L3Harris is to supply a series of next-generation electronic warfare (EW) payloads to equip the MK 234 Nulka active offboard decoy system used by the US and Australian...

The Nulka decoy is an expendable soft-kill countermeasure designed to seduce radar-guided anti-ship missiles in their terminal homing phase. (Australian Department of Defence)

L3Harris is to supply a series of next-generation electronic warfare (EW) payloads to equip the MK 234 Nulka active offboard decoy system used by the US and Australian navies.

Nulka is an expendable soft-kill countermeasure designed to seduce radar-guided anti-ship missiles in their terminal homing phase. Under a Naval Sea Systems Command (NAVSEA) contract, potentially worth over USD120 million, the company will supply Advanced Decoy Architecture Program (ADAP) payloads to meet both US Navy (USN) and Royal Australian Navy (RAN) needs.

The original Nulka electronic decoy cartridge combines a hovering rocket payload carrier vehicle (produced by BAE Systems Australia) atop, which is a mounted broadband radio-frequency (RF) repeater payload (produced by Lockheed Martin) that radiates a large ship-like radar cross-section designed to seduce RF homing anti-ship missiles away from their intended targets. In USN service, the Nulka round is fired from the MK 53 decoy launching system.

ADAP is a payload upgrade effort instigated by the USN as a rapid deployment capability (RDC) to field an improved Nulka decoy to address more advanced anti-ship missile threats.
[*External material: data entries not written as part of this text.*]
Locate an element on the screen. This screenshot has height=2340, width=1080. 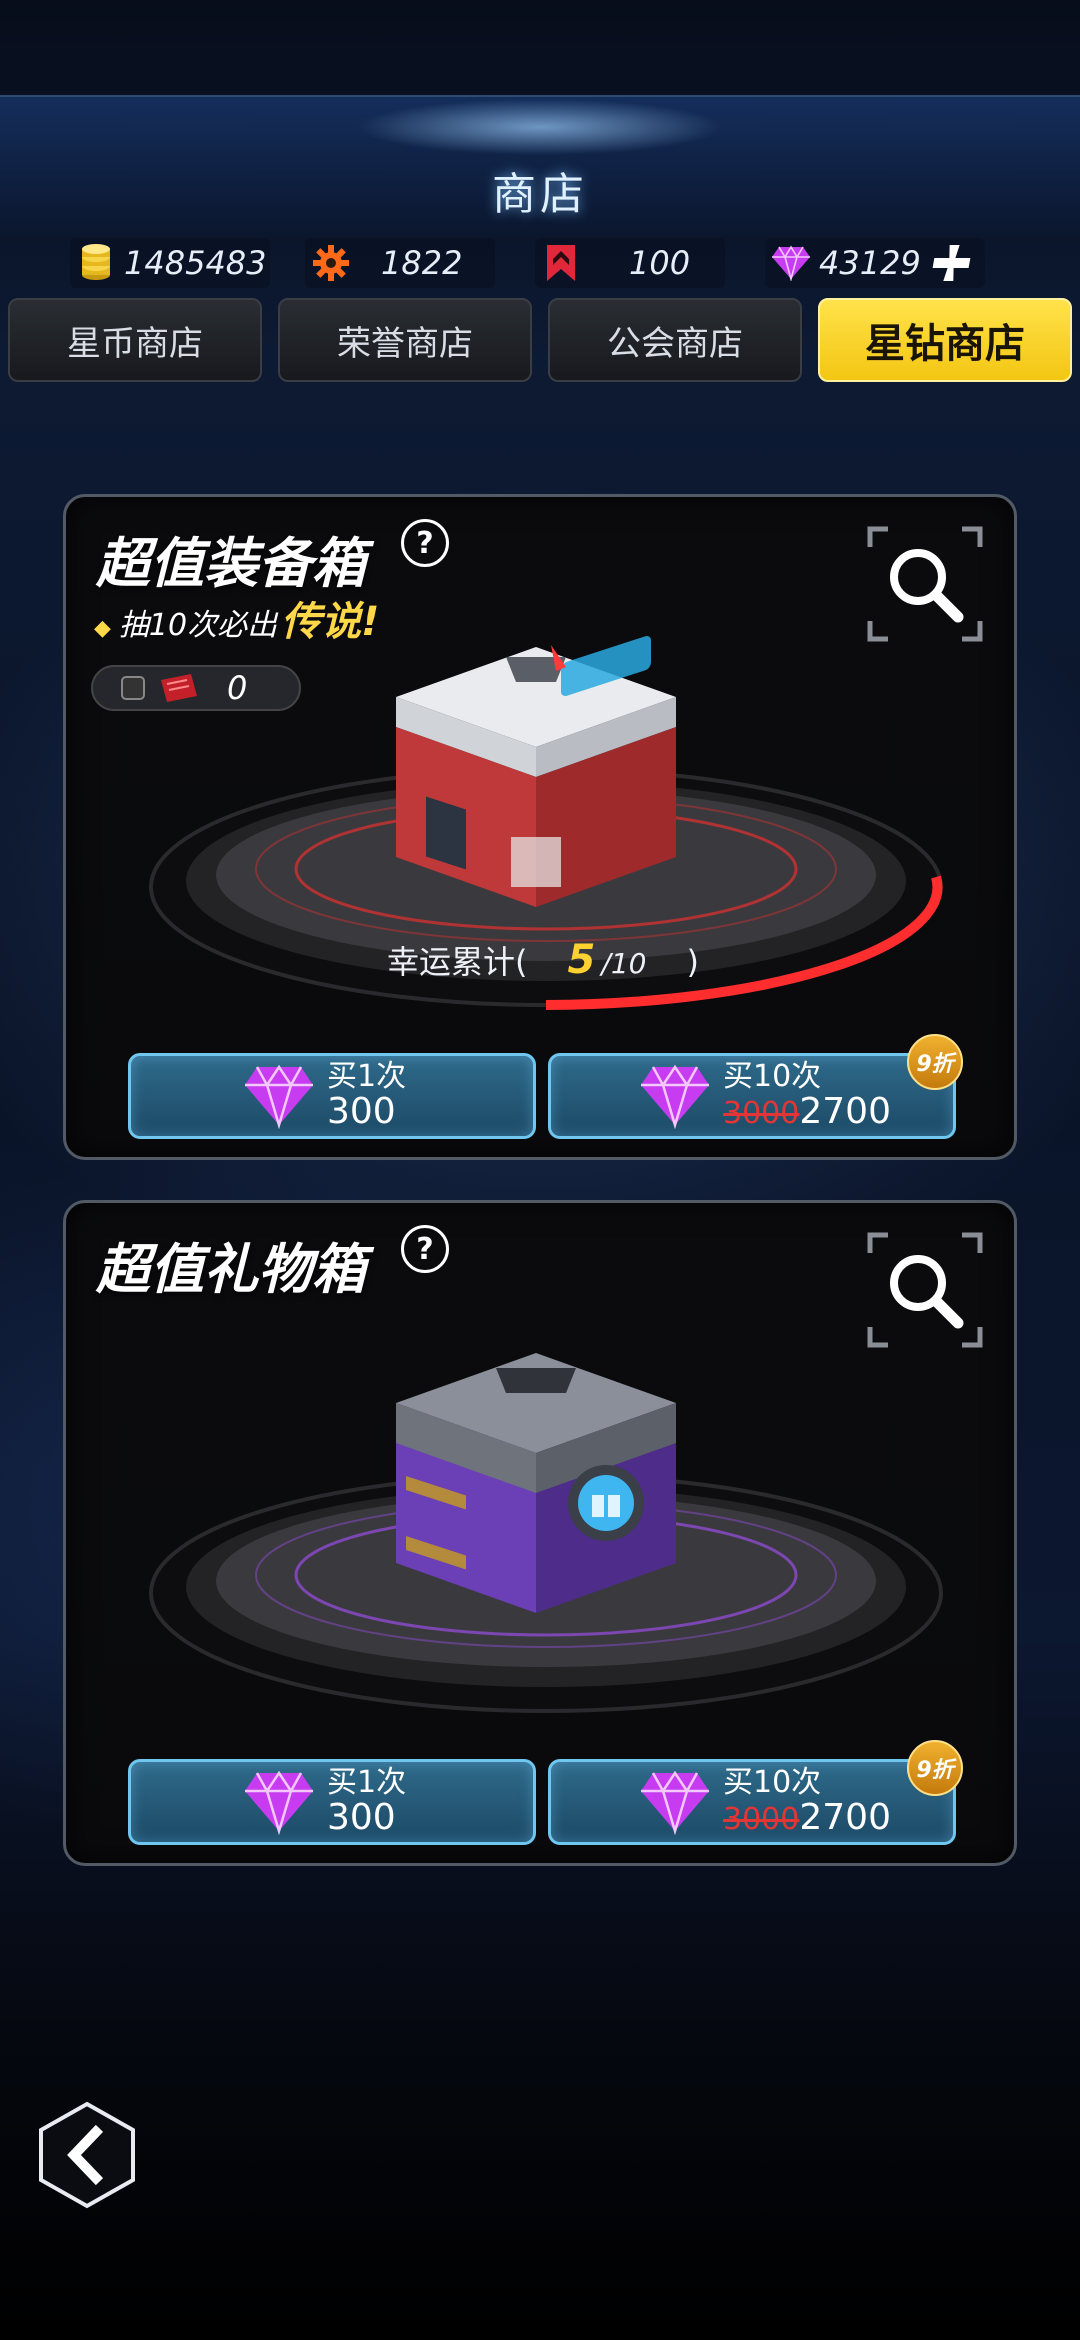
currency-guild: 100 is located at coordinates (630, 263).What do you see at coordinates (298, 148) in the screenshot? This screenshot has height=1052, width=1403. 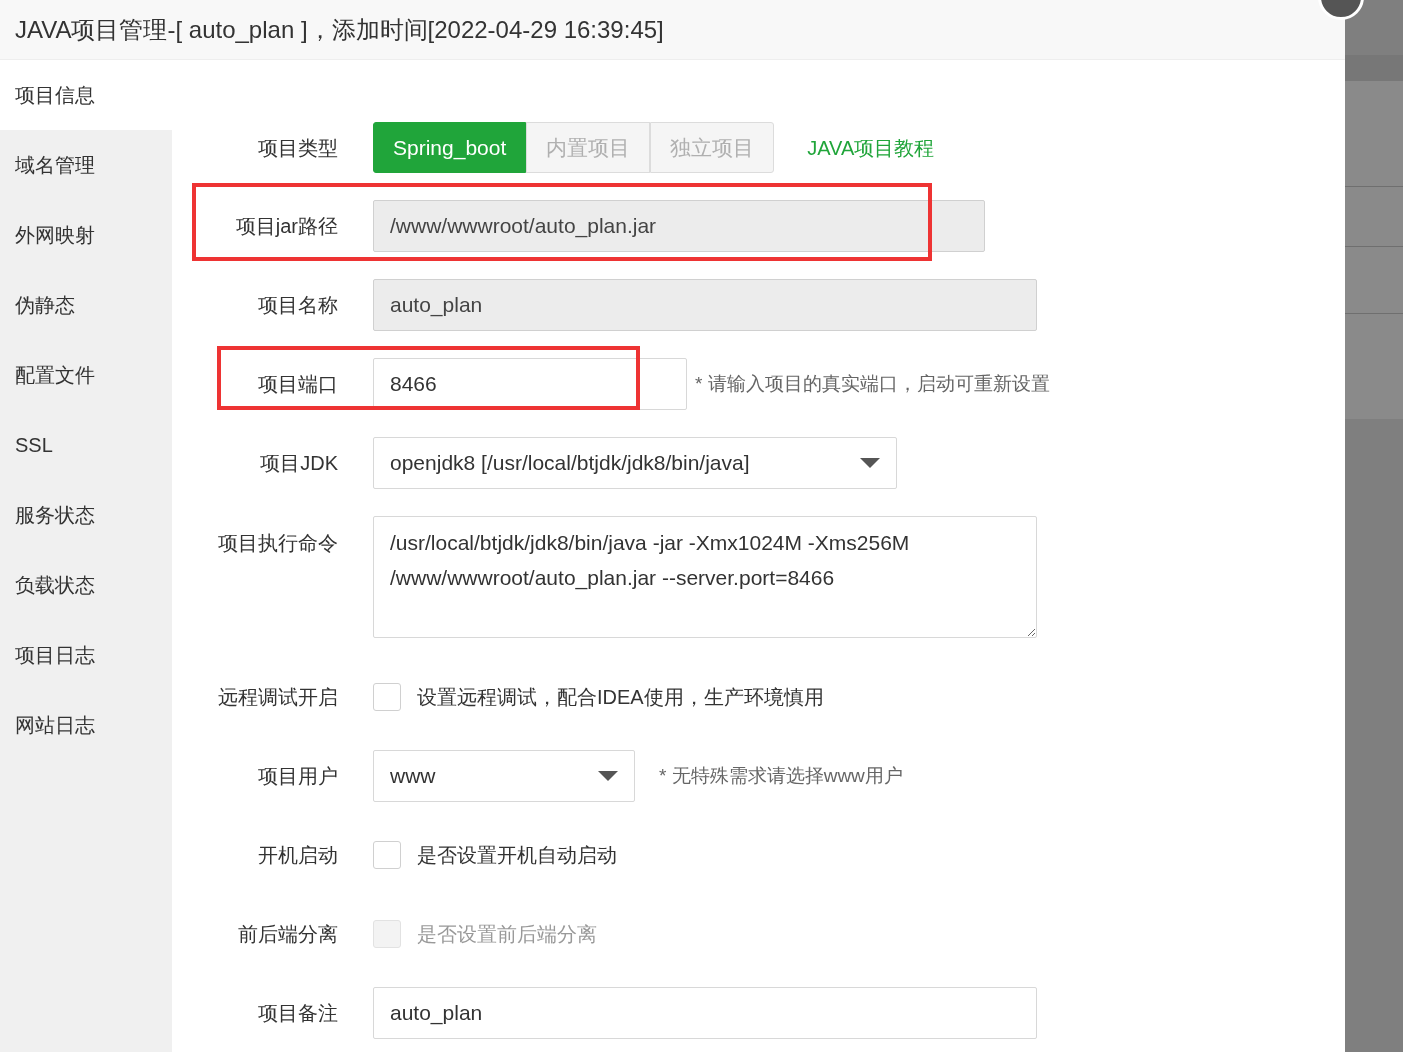 I see `field-label: 项目类型` at bounding box center [298, 148].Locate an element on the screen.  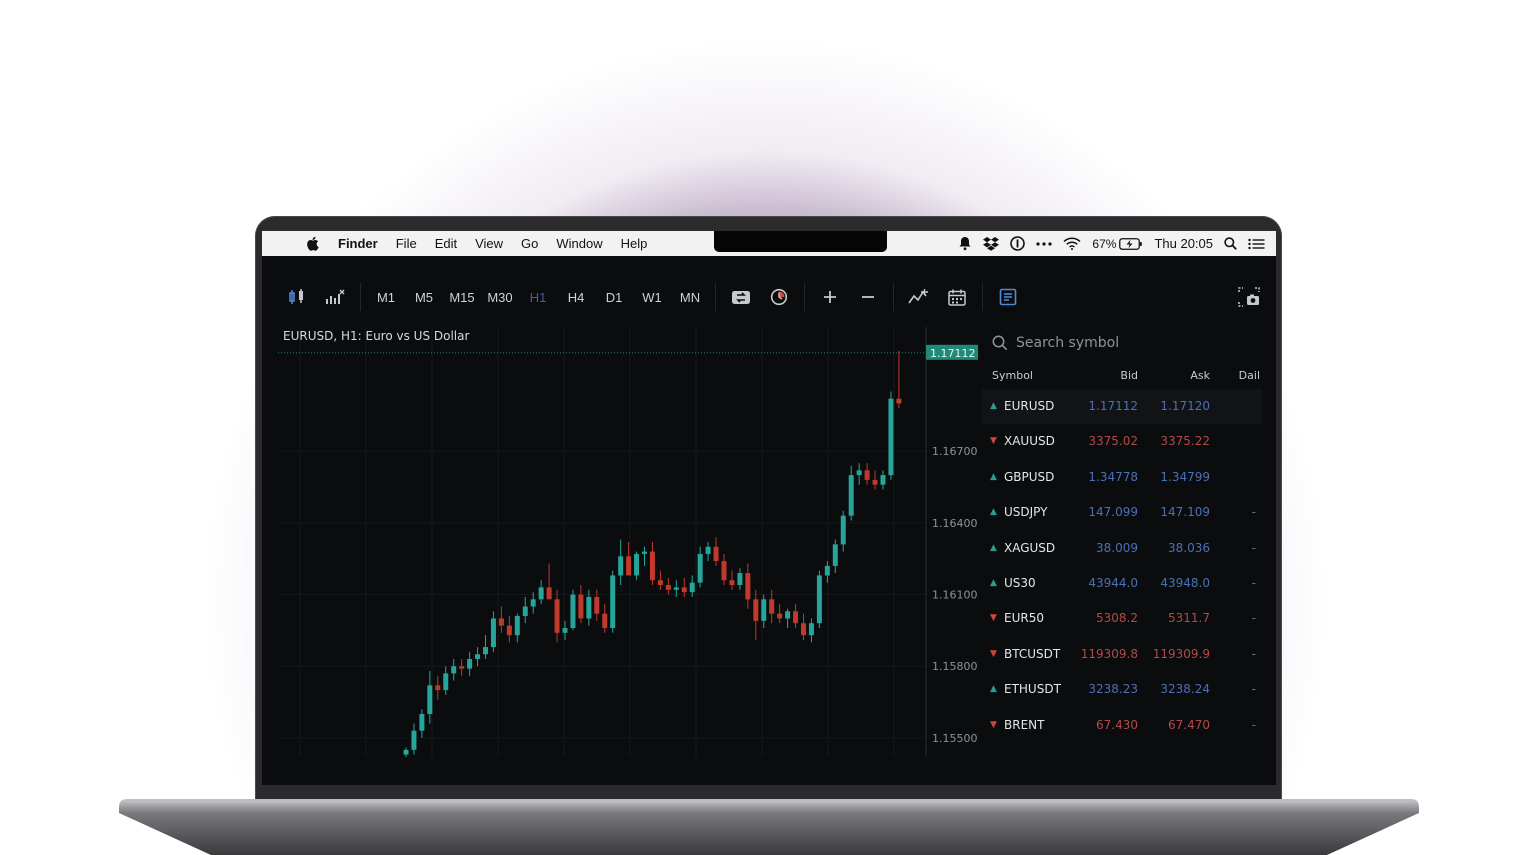
notification-bell-icon is located at coordinates (965, 244).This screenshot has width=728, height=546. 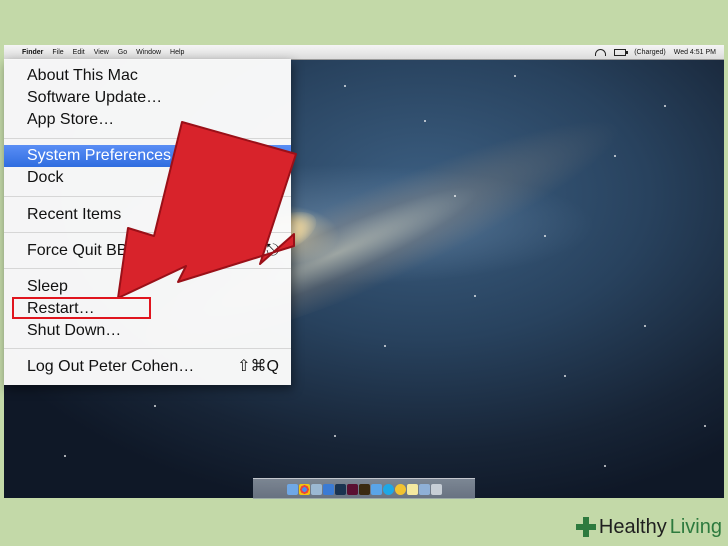 I want to click on menu-go: Go, so click(x=122, y=52). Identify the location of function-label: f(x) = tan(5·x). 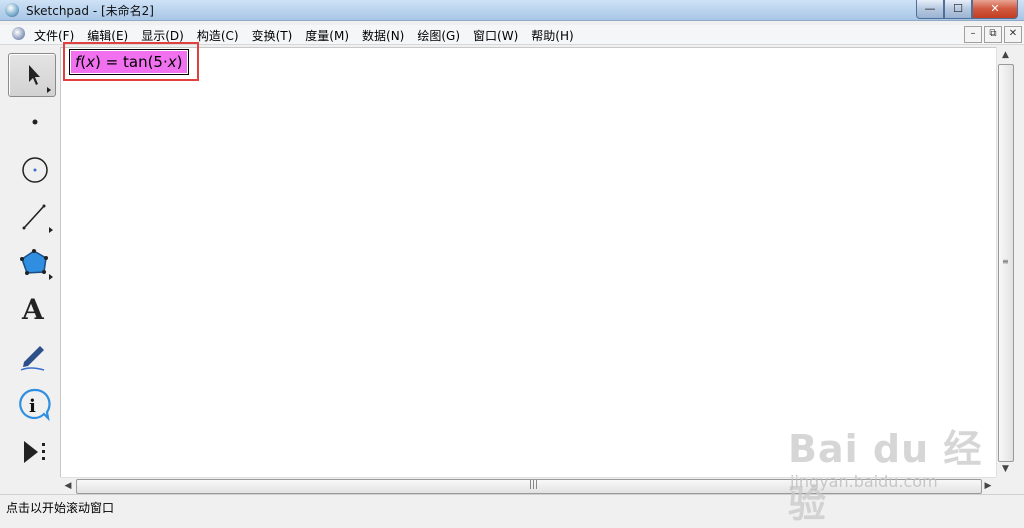
(129, 62). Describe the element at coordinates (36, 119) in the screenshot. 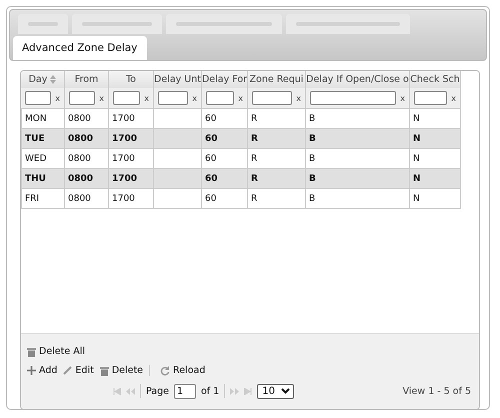

I see `table-cell: MON` at that location.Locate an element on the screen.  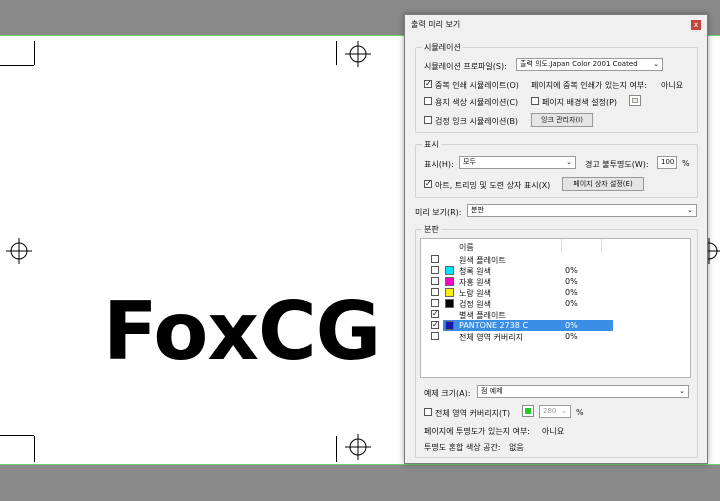
art-trim-label: 아트, 트리밍 및 도련 상자 표시(X) is located at coordinates (493, 186).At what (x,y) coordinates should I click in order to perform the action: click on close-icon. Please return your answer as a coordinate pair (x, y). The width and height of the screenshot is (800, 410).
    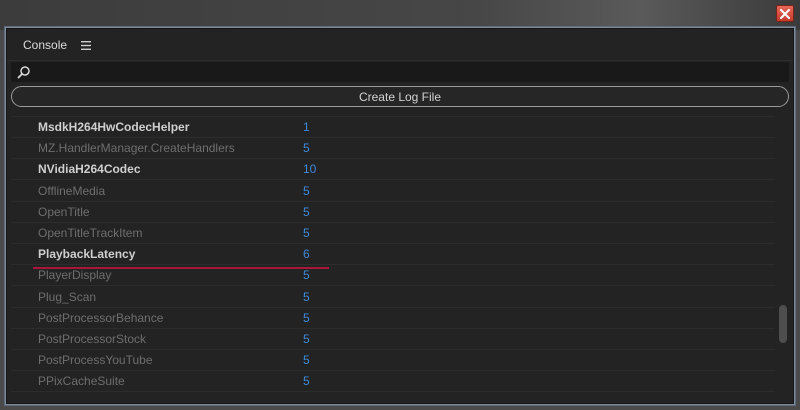
    Looking at the image, I should click on (785, 14).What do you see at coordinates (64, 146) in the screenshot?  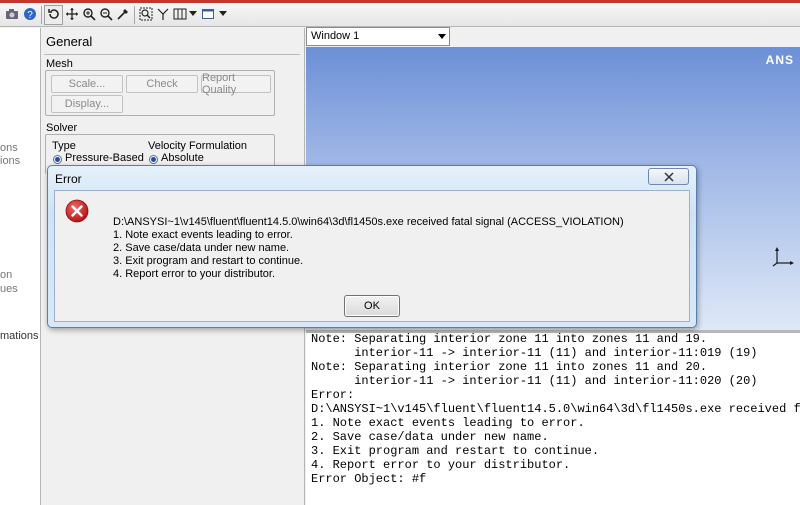 I see `type-label: Type` at bounding box center [64, 146].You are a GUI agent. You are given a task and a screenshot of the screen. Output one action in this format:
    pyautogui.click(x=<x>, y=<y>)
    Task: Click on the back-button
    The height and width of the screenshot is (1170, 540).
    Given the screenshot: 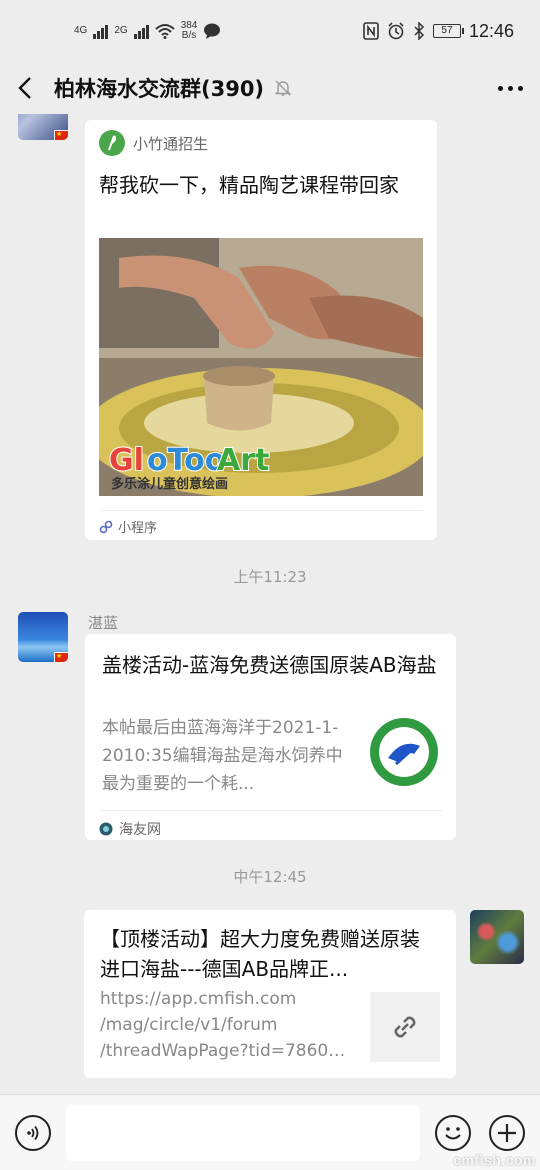 What is the action you would take?
    pyautogui.click(x=25, y=88)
More specifically, ADAP incorporates an advanced transmitter and improved signal processing to target specific threats that the current payload on Nulka decoy does not.

In September 2015 L3Harris was awarded a three-year contract to develop ADAP payloads, leveraging from earlier research and engineering development performed by the US Naval Research Laboratory (NRL) under the Office of Naval Research's (ONR's) so-called E-Nulka programme.